Pacquiao thereafter dominated the stanzas, alternating between sitting back on the ropes and all-out blistering attacks, opening up a cut over the Puerto Rican's left eye.
Pacquiao's slashing attacks in round 12, the final round, caused referee Kenny Bayless to step in to stop the damaged Puerto Rican taking any more punishment after 55 seconds.
Coach Freddie Roach had said that Pacquiao would win through "speed and power", and he was vindicated. Pacquiao certainly remains a special fighter.
Pacquiao (50 wins three losses, two draws) claimed the WBO welterweight title by reducing Cotto to a slow fighter, who could only dance and survive for the last few rounds, until he was stopped in the 12th.
Roach believes a super-fight with Floyd Mayweather would cement the Filipino's legacy. "The whole world wants to see him fight Mayweather and I want Mayweather," Roach said.
Observers ran out of superlatives to describe Mayweather's stunning performance in picking apart Juan Manuel Marquez a month ago at the same venue, and the scene is now set. Who really is the world's No 1 pound-for-pound fighter? Mayweather or Pacquiao.
What is clear is that regardless of the weaknesses of Oscar De La Hoya and Ricky Hatton _ defeated in the last year by Pacquiao – the boxing world has a major fight on its hands.
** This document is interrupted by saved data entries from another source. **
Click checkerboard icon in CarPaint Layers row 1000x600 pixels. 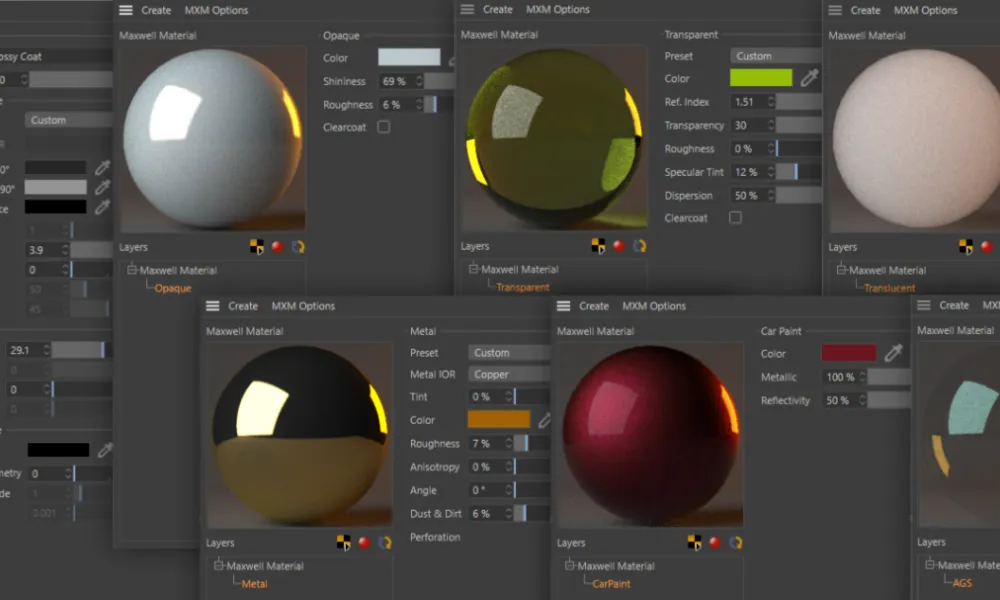pos(694,542)
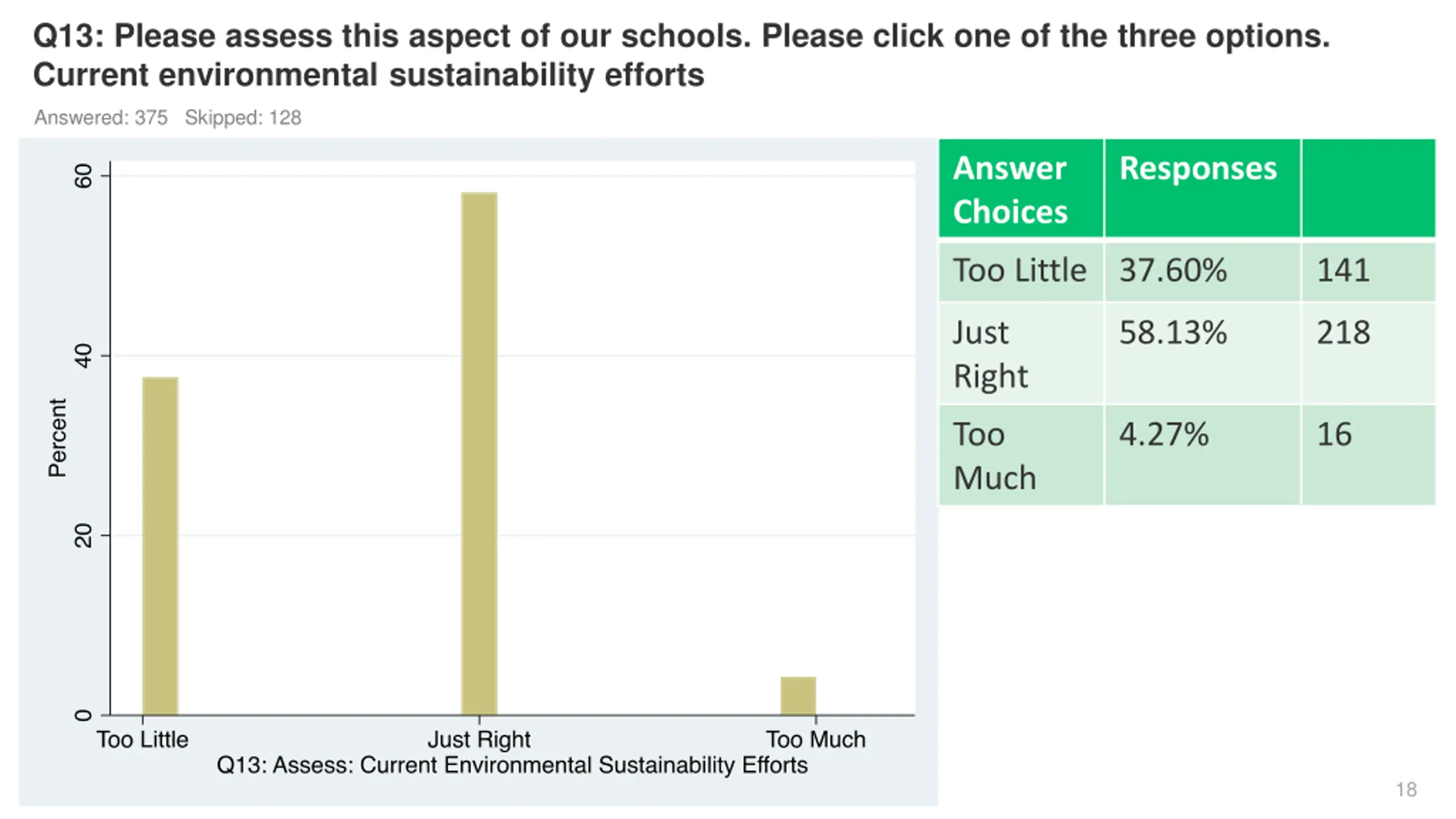Click the page number 18
Screen dimensions: 1456x819
[1406, 789]
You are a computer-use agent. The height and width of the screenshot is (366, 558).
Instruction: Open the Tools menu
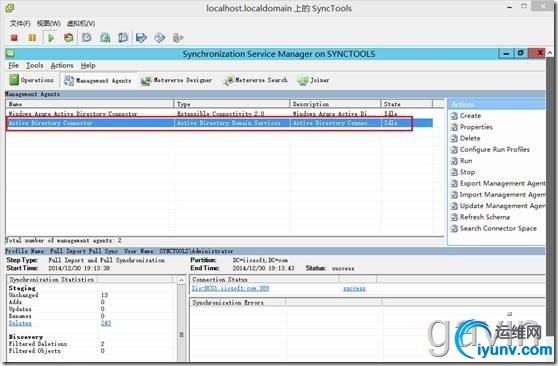coord(35,66)
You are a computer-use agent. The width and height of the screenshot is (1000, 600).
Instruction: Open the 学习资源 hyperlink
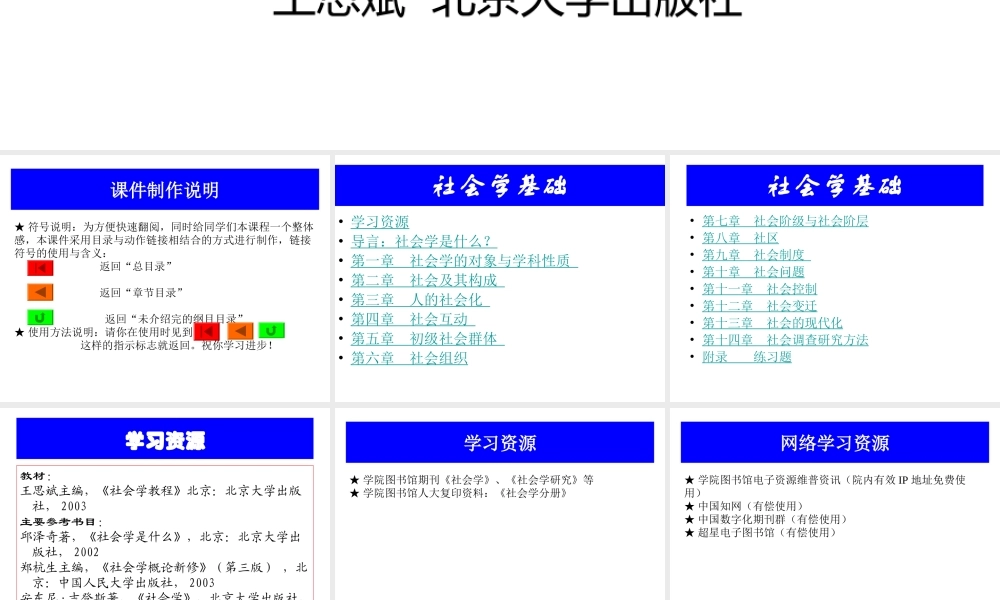(379, 221)
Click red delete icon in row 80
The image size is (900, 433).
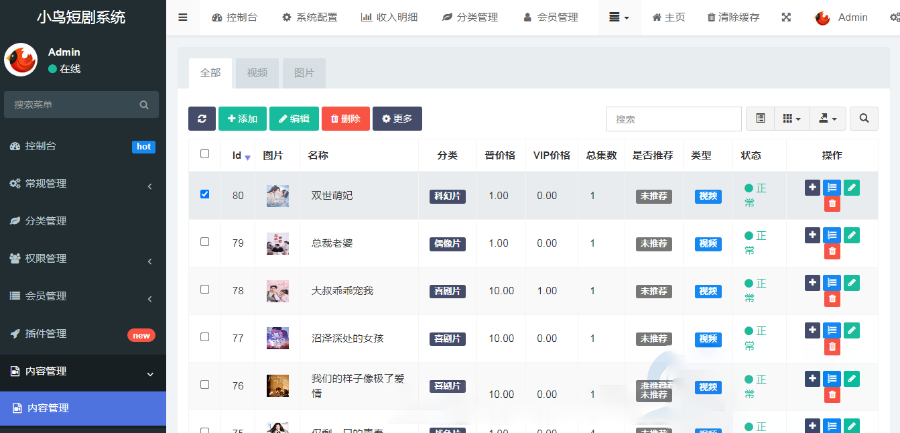[x=831, y=204]
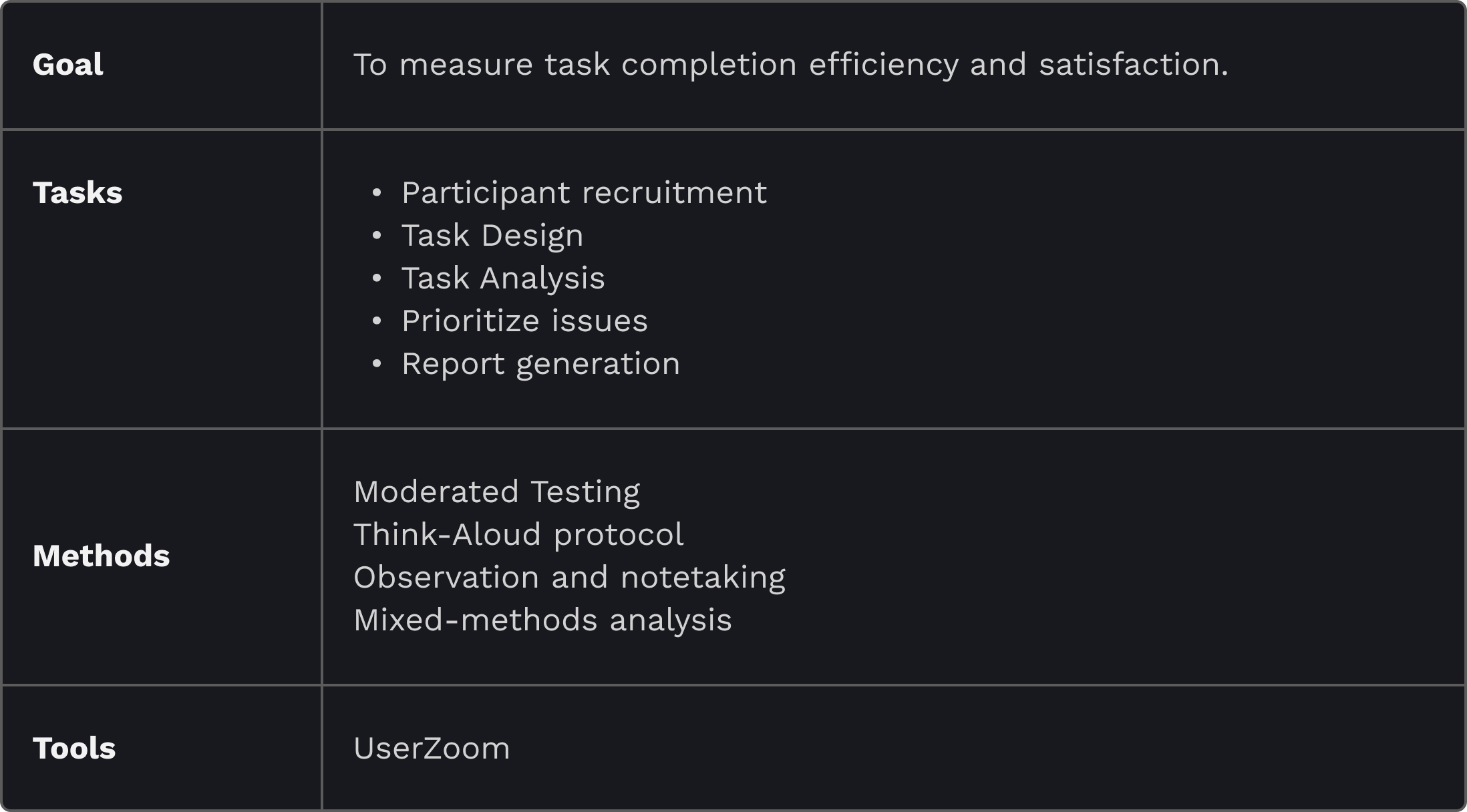Click the Task Design list item

pos(492,236)
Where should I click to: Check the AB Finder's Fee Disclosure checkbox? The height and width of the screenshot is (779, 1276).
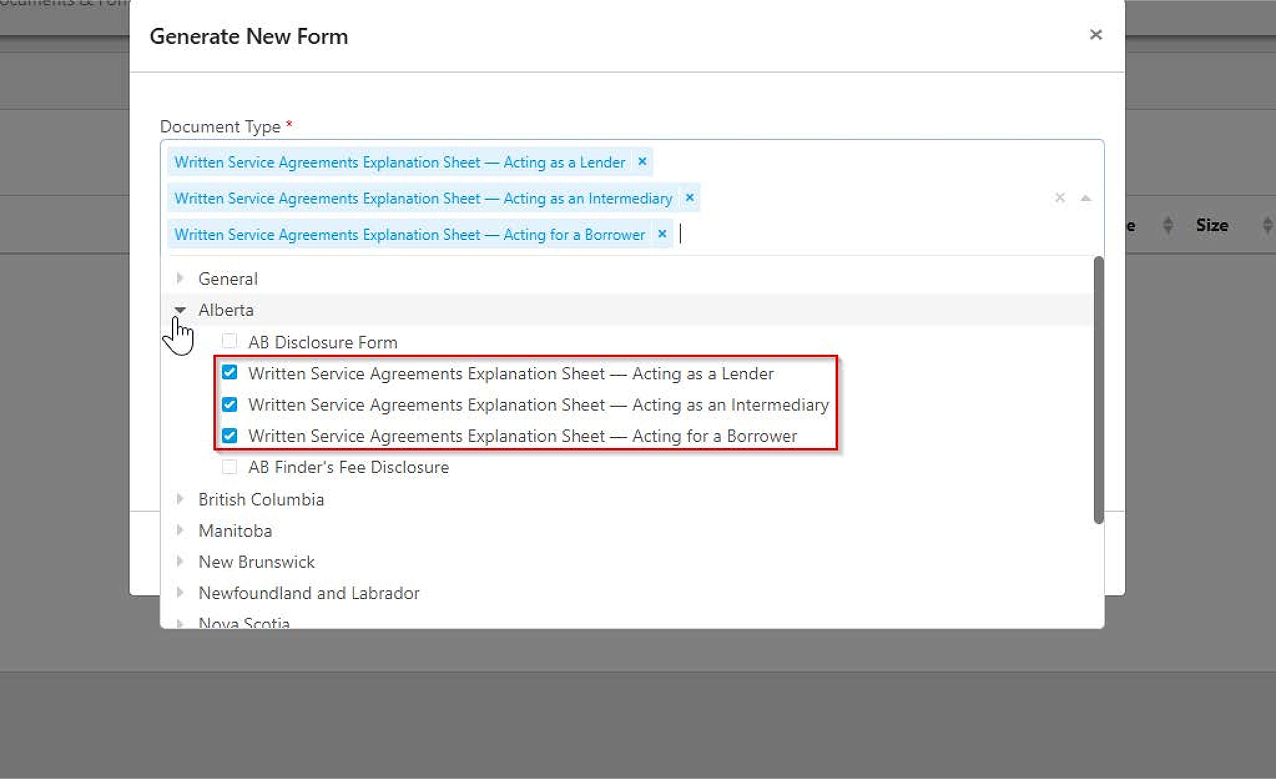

It will require intricate deals, but it is a fight which boxing needs.
Pacquiao now looks capable of stretching Mayweather further than ever before. Expect months of wrangling before an early summer fight in Las Vegas. The world now has a right to know which of the two is the rightful pound for pound No 1.
"My job is to fight in the ring and I think that depends on Bob Arum, my promoter, to negotiate that fight," Pacquiao said.
Pacquiao's place in history
Manny Pacquiao has made history by rising through seven divisions from being World Boxing Council flyweight champion to becoming the World Boxing Organisation welterweight champion.
In that journey, he has won seven world titles. In the last 21 months, Pacquiao has beaten the three No 1 fighters in three divisions – Juan Manuel Márquez for the WBC super-featherweight title, David Diaz for the WBC lightweight title, and now Miguel Cotto for the WBO welterweight title.
That matches Henry 'Melody’ Armstrong Jr, from Missisippi, who went, between 1938-40, from being world featherweight champion through world lightweight champion to world welterweight champion, holding all titles concurrently.